When it was all over, and the Company had lined up to bow, Mr Trumpington began to roar again. ‘The hat! The hat!
I
know how these things are done! This is my affair, my party! Bring me the plaguy hat!’

So Jasper brought him Ben Bunsell’s hat with its broken peacock’s feather gleaming like a jewel in the firelight, and Mr Trumpington felt in all his pockets, puffing a great deal, and then put something into it. It was only one coin, but it gleamed yellow in the bottom of Ben’s hat. A half-angel! More than they could have got in pence if they had been playing to a packed inn courtyard!
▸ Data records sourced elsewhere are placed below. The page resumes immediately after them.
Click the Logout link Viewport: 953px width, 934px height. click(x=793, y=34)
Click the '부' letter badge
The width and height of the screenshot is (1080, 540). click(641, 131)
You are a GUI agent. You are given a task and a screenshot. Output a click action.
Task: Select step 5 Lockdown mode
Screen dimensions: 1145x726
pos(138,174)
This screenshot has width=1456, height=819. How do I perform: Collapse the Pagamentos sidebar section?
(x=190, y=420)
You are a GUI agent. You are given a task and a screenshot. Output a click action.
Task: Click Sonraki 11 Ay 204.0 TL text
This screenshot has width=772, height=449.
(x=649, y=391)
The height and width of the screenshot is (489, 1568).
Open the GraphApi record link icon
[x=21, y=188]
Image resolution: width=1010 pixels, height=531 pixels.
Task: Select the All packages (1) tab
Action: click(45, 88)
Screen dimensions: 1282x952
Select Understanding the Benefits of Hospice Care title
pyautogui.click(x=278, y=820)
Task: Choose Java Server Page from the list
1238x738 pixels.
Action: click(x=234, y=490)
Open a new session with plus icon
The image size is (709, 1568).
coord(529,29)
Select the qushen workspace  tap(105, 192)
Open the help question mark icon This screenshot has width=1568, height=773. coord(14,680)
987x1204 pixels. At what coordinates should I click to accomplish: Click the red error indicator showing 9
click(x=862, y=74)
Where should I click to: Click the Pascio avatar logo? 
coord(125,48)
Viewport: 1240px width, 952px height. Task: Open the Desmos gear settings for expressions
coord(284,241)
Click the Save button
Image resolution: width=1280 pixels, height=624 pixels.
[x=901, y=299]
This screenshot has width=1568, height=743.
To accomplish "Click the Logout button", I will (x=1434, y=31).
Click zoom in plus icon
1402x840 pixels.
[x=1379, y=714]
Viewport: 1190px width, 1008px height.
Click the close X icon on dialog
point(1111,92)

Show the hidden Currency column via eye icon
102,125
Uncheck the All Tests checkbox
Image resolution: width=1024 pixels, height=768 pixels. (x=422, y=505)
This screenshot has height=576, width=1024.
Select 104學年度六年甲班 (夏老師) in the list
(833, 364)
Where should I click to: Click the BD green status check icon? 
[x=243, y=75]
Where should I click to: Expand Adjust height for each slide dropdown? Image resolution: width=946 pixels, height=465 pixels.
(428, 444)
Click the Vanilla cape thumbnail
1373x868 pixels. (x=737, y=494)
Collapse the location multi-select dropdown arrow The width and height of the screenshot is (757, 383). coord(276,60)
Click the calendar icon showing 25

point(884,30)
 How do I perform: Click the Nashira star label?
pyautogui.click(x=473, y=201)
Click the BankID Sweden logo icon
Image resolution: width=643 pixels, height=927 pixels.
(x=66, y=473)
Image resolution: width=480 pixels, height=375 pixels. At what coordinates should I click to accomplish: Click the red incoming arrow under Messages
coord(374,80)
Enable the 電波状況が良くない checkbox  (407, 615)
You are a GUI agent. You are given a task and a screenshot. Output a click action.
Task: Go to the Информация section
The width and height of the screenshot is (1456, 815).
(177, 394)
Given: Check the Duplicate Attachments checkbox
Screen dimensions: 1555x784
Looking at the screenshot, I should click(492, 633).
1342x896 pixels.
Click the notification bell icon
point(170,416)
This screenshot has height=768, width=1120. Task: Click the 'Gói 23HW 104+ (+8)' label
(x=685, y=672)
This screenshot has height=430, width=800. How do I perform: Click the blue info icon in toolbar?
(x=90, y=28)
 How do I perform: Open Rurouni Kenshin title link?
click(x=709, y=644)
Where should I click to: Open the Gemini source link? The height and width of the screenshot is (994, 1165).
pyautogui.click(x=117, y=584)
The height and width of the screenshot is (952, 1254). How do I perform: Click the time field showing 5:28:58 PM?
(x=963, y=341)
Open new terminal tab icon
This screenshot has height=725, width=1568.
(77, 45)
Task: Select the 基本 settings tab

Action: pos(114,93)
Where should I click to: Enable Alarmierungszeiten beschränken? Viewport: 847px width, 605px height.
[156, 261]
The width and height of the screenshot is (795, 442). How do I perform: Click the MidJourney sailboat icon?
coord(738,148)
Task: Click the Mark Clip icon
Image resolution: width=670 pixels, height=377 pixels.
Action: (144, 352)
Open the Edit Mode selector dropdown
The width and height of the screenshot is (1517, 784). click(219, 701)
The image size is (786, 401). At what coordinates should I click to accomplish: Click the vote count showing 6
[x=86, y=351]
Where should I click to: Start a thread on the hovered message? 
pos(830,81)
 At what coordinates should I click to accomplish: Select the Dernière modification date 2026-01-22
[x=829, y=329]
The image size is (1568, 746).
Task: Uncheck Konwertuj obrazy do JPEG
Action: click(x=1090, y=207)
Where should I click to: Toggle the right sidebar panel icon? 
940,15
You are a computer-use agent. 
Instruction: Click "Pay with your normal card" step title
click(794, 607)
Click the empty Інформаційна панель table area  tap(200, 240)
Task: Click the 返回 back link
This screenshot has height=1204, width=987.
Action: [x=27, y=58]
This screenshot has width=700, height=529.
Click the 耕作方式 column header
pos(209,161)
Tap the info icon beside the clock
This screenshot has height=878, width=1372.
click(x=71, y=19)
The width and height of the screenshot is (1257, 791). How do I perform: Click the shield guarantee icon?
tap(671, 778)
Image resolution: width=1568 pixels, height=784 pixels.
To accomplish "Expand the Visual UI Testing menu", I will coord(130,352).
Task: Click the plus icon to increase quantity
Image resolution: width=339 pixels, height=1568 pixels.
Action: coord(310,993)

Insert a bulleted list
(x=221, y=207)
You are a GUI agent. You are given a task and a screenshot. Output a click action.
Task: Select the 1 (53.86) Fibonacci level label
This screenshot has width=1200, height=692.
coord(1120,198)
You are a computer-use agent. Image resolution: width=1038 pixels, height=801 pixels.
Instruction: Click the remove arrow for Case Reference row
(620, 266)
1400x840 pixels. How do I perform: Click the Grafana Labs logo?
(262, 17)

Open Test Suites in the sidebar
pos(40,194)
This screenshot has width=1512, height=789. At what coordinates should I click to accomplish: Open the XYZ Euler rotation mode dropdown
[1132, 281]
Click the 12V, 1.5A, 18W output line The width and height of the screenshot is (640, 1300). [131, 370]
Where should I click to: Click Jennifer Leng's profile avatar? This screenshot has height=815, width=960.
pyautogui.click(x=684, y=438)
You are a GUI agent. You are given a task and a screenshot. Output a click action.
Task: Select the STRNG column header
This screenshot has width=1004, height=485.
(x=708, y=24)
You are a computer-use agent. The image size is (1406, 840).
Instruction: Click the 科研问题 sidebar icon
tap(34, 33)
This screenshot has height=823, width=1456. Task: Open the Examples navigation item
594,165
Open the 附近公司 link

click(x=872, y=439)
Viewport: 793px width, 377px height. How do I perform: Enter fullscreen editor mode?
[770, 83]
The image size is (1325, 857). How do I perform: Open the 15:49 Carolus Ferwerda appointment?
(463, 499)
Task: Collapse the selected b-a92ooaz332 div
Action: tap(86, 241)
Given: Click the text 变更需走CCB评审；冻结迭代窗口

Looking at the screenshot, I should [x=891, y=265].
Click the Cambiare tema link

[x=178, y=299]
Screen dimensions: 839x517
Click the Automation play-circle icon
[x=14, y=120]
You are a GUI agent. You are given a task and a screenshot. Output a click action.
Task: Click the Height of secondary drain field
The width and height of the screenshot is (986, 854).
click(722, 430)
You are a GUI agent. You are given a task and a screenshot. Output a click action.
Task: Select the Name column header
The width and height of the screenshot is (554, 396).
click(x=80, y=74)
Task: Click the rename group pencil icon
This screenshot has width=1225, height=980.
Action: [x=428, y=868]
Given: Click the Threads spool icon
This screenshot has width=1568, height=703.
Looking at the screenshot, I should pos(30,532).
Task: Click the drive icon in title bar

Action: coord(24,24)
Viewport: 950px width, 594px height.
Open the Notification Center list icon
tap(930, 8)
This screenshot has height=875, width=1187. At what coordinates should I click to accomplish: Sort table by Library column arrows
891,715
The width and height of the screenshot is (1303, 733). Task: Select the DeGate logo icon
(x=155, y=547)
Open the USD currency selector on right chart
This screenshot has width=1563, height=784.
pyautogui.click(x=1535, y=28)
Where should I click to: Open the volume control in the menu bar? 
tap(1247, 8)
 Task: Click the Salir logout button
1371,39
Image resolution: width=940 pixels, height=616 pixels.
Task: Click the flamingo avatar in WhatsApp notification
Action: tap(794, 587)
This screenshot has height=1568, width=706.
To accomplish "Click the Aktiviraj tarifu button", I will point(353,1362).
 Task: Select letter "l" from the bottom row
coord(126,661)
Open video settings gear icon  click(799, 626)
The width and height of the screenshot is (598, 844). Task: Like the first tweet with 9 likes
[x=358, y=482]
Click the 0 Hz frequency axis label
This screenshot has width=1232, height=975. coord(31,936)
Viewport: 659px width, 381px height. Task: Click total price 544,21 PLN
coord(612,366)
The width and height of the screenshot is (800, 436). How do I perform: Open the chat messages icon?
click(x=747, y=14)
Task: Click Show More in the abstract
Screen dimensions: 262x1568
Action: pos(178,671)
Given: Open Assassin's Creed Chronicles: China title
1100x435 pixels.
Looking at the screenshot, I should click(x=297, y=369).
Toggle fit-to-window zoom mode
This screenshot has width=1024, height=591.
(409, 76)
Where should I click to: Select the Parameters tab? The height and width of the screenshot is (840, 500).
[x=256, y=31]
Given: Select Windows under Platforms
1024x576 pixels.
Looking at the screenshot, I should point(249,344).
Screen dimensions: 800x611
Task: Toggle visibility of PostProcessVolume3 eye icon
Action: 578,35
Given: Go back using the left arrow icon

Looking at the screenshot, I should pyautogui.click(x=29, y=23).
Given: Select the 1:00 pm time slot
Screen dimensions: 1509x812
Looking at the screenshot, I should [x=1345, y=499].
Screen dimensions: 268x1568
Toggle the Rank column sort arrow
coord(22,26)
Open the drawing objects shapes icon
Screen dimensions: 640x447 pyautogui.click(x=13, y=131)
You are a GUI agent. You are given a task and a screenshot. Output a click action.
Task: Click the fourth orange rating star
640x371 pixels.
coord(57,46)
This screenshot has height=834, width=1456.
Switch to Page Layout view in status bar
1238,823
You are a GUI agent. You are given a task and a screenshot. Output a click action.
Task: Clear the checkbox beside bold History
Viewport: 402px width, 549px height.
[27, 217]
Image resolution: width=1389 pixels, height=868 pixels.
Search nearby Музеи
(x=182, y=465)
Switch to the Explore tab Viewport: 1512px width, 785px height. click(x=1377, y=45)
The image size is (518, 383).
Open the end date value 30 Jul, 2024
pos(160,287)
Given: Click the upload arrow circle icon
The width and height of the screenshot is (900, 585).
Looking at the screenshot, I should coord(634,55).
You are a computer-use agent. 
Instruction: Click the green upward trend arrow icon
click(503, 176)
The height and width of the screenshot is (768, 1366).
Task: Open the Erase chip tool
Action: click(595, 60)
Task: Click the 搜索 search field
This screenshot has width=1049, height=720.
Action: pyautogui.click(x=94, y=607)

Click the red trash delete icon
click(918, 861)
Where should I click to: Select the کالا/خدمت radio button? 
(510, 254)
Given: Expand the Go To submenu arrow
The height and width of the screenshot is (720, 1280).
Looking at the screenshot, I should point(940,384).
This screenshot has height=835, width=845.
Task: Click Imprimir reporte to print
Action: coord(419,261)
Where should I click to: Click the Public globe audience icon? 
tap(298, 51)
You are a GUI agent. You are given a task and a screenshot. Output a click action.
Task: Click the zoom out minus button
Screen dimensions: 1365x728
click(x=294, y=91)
‘Because the audience is small, by the Lord Harry, that’s no reason why you should go with empty pockets,’ said Mr Trumpington, waving aside their thanks so violently that he hit Parson Treadgold on the nose by mistake, and made the poor man’s eyes
water. If my boy Ned had been home, the audience would have been one larger, anyway.’

Soon after that the gathering broke up. Mr Trumpington offered Parson Treadgold a bed for the night, but he said he preferred his own, and went off to it, through the mist, with Silly-Billie and his ferret for escort, to see he got there safely. Then their host said good night, and went away with Nimminy-Pimminy and Lord Grey de Wilton still riding on his shoulders; and the Players settled down for the night, wrapped in their old cloaks in the warm rushes before the fire, with Roland and Oliver to keep them company.

Next morning the mist was gone, and the marsh lay clear once more, green and grey and silver, with little glints and gleams of gold where the February sunshine caught the ripples of the creeks and tidal pools. And after saying good-bye to Mr Trumpington the Players set out again for Rye, with the halfangel clinking against the few silver pence in Master Pennifeather’s pouch.

‘Well, we
did
find gold in the marsh mist, in spite of the shepherd’s warning, my lords, even if it wasn’t in the bottom of a dyke,’ said Master Pennifeather, jingling the pouch triumphantly.

‘I do hope his boy Ned comes home soon,’ said Hugh.

9
The Fine Gentleman

After a while the little Company turned westward along the coast and the Downs, where the turf was thyme-scented underfoot and the fat clouds sailed like stately galleons overhead. Presently they came into Southampton. They did not do at all well in Southampton because the citizens had not the sense to know good acting when they saw it, and did not appreciate Jonathan’s tumbling either; so the Players started out again after two days, instead of staying three, as they had meant to do.

When they came to pack up the tilt-cart, Master Pennifeather served out drum and sackbut, as usual, for they always marched out of a town to music, just as they marched in: a good exit being just as important as a good entrance, as every Player knows. Jasper Nye said he didn’t see no point in making a noise about their going, when they hadn’t anything to make a noise
about
. But Master Pennifeather said, ‘What? Sneak out like thieves in the night, and allow this – this city of the Philistines to think we care a snap of the fingers for its scurvy treatment? No, my lords! Not while we have wind to blow with!’ And so they marched out through the great Westgate, between Windwhistle Tower and Catchcold Tower, and away for the New Forest, to the brave music of drum and sackbut playing ‘Mary Ambree’, with their legs straight and their heads up, though their belts were pulled uncomfortably tight because they had
not been able to afford breakfast and would probably not be able to afford supper either. Saffronilla was the best off, really, because she could eat grass.